- cross-posted to:
- linux@programming.dev
- cross-posted to:
- linux@programming.dev
In response to Wayland Breaks Your Bad Software
I say that the technical merits are irrelevant because I don’t believe that they’re a major factor any more in most people moving or not moving to Wayland.
With only a slight amount of generalization, none of these people will be moved by Wayland’s technical merits. The energetic people who could be persuaded by technical merits to go through switching desktop environments or in some cases replacing hardware (or accepting limited features) have mostly moved to Wayland already. The people who remain on X are there either because they don’t want to rebuild their desktop environment, they don’t want to do without features and performance they currently have, or their Linux distribution doesn’t think their desktop should switch to Wayland yet.

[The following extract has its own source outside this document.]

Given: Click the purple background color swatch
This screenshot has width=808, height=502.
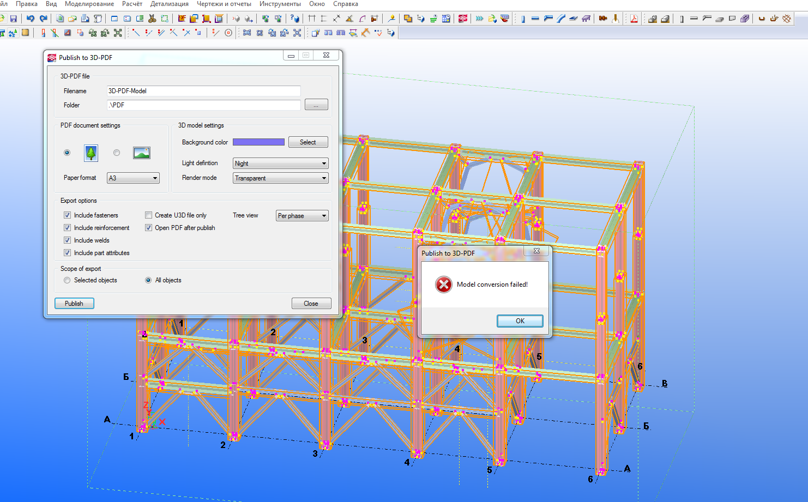Looking at the screenshot, I should pos(258,142).
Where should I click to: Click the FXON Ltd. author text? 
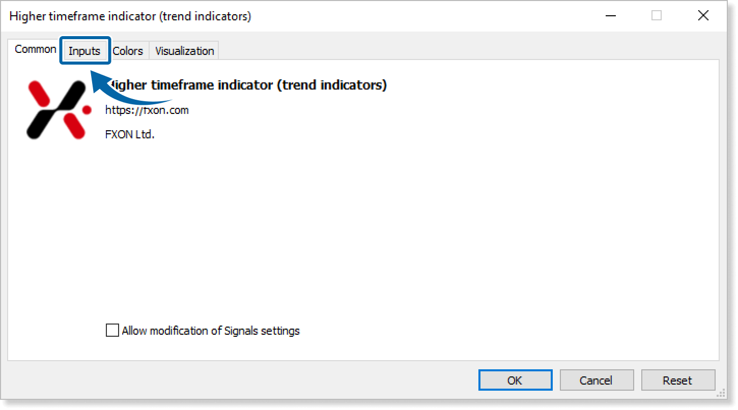[x=129, y=135]
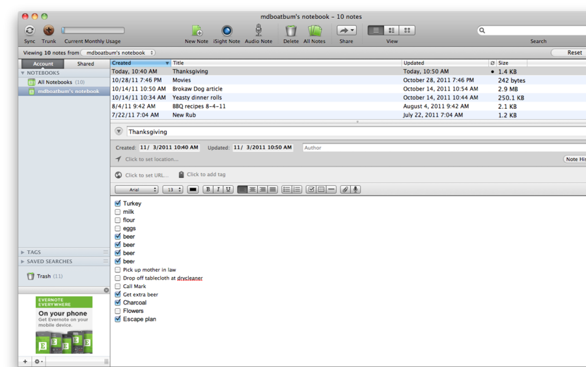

I still don’t know why people are willing to give up remoting so willingly. With X it was always easy to send your accelerated video securely over the network. Didn’t Wayland drop this? How are people remoting securely into Wayland desktops now?
You mean something like waypipe? https://gitlab.freedesktop.org/mstoeckl/waypipe/
This seems good. Is there a preferred solution for headless Wayland desktops?
I mean, I think most people use xwayland to keep this functionality.
Agreed completely though, we need a better replacement for remoting, it’s too useful.
Do a significant amount of people using wayland even want or need to remote exactly like in X?
There is a variety of remote desktop applications that support Wayland, Brodie talked about them in his video regarding Wayland’s lack of network transparency. Wayland does not need network transparency to be able to support remote desktop.